An interesting twist for Splitgate — and one that could make or break its esports ecosystem — is the inclusion of a promotion-relegation system. Splitgate’s competitive landscape now has two tiers: a top-tier league called the Splitgate Pro Series, and another league called the Challengers Series. While the Pro Series is open to professional players and teams, Challengers is there to provide aspiring teams with the chance to get into the big league.
The system allows for the best teams from the Challengers Series to get to the Pro Series, and the lowest-place team in the Pro League to get relegated at the end of each season. Even though you’re a professional team, you still might not participate in the League two seasons in a row.

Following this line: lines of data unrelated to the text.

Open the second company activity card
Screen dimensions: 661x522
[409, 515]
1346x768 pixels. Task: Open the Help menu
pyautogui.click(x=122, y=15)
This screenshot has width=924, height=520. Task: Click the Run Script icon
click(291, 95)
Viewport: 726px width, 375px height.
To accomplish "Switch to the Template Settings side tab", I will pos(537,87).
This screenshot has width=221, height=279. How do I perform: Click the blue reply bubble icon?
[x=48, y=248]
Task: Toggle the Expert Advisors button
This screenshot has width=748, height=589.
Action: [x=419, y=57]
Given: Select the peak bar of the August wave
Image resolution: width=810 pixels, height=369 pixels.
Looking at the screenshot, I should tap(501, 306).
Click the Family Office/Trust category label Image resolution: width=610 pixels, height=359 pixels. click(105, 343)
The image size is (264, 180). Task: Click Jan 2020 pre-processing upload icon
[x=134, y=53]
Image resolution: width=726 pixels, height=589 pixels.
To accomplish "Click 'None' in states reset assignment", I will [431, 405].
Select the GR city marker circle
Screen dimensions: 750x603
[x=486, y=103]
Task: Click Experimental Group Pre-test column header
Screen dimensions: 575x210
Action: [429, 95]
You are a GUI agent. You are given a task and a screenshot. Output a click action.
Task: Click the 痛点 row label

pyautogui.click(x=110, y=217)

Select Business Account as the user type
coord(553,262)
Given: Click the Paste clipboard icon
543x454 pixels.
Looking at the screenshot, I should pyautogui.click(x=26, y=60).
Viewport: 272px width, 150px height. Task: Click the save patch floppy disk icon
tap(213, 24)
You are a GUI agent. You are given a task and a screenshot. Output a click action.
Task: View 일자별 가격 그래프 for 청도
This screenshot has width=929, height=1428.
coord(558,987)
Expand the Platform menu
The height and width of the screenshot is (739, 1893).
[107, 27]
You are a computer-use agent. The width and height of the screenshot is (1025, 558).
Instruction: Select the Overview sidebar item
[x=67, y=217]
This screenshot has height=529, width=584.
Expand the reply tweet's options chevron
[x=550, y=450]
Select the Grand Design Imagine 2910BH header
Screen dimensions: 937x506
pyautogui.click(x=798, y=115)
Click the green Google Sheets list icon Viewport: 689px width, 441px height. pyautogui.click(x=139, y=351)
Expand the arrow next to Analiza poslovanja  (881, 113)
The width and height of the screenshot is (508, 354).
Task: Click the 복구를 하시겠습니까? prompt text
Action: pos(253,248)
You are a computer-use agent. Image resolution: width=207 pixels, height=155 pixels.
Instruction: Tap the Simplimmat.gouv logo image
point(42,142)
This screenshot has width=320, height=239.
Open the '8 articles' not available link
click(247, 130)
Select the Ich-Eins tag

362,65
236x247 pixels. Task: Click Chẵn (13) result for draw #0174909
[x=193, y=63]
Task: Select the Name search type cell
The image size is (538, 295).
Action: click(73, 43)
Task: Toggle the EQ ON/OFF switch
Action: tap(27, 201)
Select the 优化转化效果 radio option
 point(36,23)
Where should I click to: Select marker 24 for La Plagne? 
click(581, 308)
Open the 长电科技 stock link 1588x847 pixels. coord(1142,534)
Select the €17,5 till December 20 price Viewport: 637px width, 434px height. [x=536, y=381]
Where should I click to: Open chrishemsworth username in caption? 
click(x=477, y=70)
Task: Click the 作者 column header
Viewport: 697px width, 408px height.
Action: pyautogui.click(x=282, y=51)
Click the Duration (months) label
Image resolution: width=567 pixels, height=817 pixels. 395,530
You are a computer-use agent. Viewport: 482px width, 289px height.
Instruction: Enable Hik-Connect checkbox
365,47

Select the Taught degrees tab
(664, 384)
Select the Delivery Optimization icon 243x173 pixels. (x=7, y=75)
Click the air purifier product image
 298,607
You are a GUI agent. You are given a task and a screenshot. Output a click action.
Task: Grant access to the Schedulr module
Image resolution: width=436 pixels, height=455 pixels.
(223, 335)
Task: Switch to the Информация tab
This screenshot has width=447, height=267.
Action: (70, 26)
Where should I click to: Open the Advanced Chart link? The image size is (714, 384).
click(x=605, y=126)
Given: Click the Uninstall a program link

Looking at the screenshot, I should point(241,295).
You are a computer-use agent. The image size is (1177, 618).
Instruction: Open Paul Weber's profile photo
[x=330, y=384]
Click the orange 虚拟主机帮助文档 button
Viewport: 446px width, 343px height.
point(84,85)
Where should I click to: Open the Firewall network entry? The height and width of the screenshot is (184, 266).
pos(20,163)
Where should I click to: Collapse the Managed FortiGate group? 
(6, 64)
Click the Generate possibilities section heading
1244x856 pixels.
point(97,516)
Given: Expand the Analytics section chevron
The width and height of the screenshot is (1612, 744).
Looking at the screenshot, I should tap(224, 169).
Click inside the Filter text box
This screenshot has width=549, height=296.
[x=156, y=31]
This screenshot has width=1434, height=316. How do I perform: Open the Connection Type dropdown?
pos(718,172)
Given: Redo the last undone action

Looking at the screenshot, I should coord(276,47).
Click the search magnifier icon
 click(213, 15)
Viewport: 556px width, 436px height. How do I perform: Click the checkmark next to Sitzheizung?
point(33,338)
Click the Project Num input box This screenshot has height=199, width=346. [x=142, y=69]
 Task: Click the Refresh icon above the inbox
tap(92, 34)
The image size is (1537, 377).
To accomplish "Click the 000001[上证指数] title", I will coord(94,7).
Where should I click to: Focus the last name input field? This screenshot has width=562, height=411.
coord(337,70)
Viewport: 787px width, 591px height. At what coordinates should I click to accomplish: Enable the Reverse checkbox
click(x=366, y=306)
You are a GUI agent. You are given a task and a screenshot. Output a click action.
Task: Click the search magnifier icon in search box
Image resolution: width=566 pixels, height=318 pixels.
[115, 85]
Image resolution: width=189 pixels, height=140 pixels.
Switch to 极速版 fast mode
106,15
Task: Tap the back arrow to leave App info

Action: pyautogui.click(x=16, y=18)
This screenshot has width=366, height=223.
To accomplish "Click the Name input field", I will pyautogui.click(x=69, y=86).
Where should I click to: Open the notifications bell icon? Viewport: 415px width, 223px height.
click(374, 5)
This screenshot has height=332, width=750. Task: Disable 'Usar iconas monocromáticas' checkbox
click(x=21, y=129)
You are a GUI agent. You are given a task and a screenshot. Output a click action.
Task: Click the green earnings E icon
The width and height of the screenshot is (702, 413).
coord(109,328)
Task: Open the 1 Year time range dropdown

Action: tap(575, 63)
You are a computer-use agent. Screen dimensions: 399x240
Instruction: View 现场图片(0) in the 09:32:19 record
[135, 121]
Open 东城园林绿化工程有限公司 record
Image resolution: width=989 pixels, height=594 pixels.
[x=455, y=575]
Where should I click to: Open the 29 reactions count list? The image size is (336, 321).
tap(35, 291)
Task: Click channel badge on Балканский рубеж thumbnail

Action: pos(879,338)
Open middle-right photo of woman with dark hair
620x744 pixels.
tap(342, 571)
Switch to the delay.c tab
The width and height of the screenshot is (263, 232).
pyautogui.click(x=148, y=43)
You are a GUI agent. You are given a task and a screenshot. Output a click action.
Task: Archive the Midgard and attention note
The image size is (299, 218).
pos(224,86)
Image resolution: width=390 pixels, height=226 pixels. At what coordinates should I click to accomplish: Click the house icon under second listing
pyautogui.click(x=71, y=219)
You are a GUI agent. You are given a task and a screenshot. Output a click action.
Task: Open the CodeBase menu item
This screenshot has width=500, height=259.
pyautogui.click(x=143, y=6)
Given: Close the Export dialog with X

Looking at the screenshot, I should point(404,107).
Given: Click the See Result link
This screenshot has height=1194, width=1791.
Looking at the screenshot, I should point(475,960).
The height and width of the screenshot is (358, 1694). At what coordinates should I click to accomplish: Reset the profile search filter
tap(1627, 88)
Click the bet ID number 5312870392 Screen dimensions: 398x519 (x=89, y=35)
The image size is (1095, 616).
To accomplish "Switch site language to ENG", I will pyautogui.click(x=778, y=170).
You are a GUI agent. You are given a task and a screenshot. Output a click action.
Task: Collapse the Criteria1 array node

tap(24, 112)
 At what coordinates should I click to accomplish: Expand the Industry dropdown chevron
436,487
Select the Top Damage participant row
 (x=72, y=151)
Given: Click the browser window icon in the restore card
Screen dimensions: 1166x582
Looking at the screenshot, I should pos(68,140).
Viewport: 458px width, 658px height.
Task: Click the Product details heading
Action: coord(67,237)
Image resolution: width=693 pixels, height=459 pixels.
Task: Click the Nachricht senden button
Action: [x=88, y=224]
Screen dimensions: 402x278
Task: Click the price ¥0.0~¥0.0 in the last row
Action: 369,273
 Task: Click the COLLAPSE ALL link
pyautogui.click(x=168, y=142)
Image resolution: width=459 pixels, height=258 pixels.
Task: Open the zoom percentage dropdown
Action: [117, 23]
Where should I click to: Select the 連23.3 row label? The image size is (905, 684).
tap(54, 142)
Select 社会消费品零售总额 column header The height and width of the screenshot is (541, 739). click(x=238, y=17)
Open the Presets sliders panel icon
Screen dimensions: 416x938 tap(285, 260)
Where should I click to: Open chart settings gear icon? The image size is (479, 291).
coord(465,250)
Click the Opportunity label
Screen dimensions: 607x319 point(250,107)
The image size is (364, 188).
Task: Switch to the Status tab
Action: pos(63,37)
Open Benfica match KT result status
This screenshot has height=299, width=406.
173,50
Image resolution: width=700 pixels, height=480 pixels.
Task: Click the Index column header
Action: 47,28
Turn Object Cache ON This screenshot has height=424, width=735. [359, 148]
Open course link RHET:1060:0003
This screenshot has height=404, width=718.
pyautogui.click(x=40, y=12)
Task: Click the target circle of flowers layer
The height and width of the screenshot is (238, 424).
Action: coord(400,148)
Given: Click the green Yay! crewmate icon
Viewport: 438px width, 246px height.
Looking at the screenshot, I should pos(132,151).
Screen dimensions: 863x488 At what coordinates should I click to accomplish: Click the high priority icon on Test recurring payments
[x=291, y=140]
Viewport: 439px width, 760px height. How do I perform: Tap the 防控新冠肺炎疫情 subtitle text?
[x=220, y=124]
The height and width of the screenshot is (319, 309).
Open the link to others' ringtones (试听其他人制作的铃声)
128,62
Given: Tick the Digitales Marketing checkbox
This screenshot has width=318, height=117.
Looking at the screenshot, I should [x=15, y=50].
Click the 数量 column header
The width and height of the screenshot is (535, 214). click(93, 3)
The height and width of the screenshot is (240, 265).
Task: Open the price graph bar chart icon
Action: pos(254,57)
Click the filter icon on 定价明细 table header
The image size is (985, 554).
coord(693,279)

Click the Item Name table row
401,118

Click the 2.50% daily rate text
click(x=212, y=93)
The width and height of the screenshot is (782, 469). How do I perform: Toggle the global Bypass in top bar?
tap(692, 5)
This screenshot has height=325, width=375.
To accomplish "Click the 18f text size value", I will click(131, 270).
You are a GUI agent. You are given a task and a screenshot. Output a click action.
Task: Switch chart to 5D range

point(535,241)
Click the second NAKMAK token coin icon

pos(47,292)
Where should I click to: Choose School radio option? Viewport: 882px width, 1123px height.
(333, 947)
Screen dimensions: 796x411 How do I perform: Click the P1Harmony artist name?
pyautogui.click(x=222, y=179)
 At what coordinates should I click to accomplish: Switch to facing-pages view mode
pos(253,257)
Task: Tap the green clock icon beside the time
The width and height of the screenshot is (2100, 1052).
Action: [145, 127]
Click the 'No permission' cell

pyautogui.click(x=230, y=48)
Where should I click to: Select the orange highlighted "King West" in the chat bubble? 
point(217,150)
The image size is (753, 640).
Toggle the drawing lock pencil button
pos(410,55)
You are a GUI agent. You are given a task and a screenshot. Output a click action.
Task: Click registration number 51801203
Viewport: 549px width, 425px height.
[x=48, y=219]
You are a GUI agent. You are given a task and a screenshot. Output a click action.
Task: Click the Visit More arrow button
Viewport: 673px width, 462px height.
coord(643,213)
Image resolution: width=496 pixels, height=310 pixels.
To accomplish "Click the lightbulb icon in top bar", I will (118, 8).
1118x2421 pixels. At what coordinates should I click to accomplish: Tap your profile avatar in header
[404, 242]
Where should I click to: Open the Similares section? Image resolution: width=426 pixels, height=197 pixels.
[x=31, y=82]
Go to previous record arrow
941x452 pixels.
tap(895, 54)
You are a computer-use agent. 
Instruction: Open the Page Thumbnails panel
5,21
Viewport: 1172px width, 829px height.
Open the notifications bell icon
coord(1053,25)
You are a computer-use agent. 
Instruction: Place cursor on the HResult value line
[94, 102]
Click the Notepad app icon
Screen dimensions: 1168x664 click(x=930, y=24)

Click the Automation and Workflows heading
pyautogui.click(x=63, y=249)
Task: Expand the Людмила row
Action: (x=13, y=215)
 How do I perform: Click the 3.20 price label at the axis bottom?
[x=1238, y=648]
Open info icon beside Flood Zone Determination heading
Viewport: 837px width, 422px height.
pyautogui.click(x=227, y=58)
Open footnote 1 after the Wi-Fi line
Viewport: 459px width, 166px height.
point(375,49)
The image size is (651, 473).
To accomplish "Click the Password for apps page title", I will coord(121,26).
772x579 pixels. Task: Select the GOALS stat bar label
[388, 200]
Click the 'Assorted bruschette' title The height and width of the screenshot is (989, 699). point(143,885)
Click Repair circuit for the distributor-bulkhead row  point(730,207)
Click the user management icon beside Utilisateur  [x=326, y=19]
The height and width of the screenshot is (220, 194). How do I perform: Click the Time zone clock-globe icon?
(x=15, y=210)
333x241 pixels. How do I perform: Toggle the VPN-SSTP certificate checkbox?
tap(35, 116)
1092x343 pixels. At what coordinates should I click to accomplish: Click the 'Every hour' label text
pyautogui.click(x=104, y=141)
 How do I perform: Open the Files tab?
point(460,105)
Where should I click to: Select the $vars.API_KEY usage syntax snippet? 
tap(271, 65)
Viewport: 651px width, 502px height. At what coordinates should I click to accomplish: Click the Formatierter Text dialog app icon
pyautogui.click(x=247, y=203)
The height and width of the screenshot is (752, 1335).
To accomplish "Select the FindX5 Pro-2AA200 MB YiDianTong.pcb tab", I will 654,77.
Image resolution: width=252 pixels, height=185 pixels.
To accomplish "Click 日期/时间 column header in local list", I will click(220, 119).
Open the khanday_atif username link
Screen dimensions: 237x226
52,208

Proulx said the thinking behind this is to “open the door to our community, many of whom are really phenomenal players, and maybe discover the next Pro star for our growing game.”
“We think relegation will be one of the SPS components that creates heightened excitement and viewership from fans – which sponsors will appreciate. What’s most important is that we’re enabling our community players to develop their careers and play alongside Splitgate’s best.”
The problem is that professional teams and sponsors want to see their players at the top echelon of the competition, so having a pro team that gets relegated into the lower tier of competition can hurt sponsorships. That’s one of the reasons franchised leagues like the LEC and the CoD League exist: if there’s no risk of relegation, the teams are more valuable for sponsors — they know that the team is going to play every week no matter what.
Yet if you can be relegated, you’ll likely try harder to stay in the League, thus making it more competitive. At the same time, Challengers Series teams will fight hard to reach the Pro Series. The model is more in line with that of traditional sports across Europe, and it remains to be seen whether Splitgate will benefit or bleed from this tournament format.
Splitgate is now in an interesting position. The game’s developers have money to grow and have enlisted the support of Logitech to help with partnerships and logistics. Proulx concluded that the studio plans to grow the game “to an AAA level” during 2022, and grow the studio team along with it.
There are reasons to be optimistic about the title’s esports future, especially considering that the game is fun to watch and has a substantial pile of money to offer to teams. Still, esports is a fickle beast, and even solid fundamentals don’t always ensure success in the incalculable world of esports.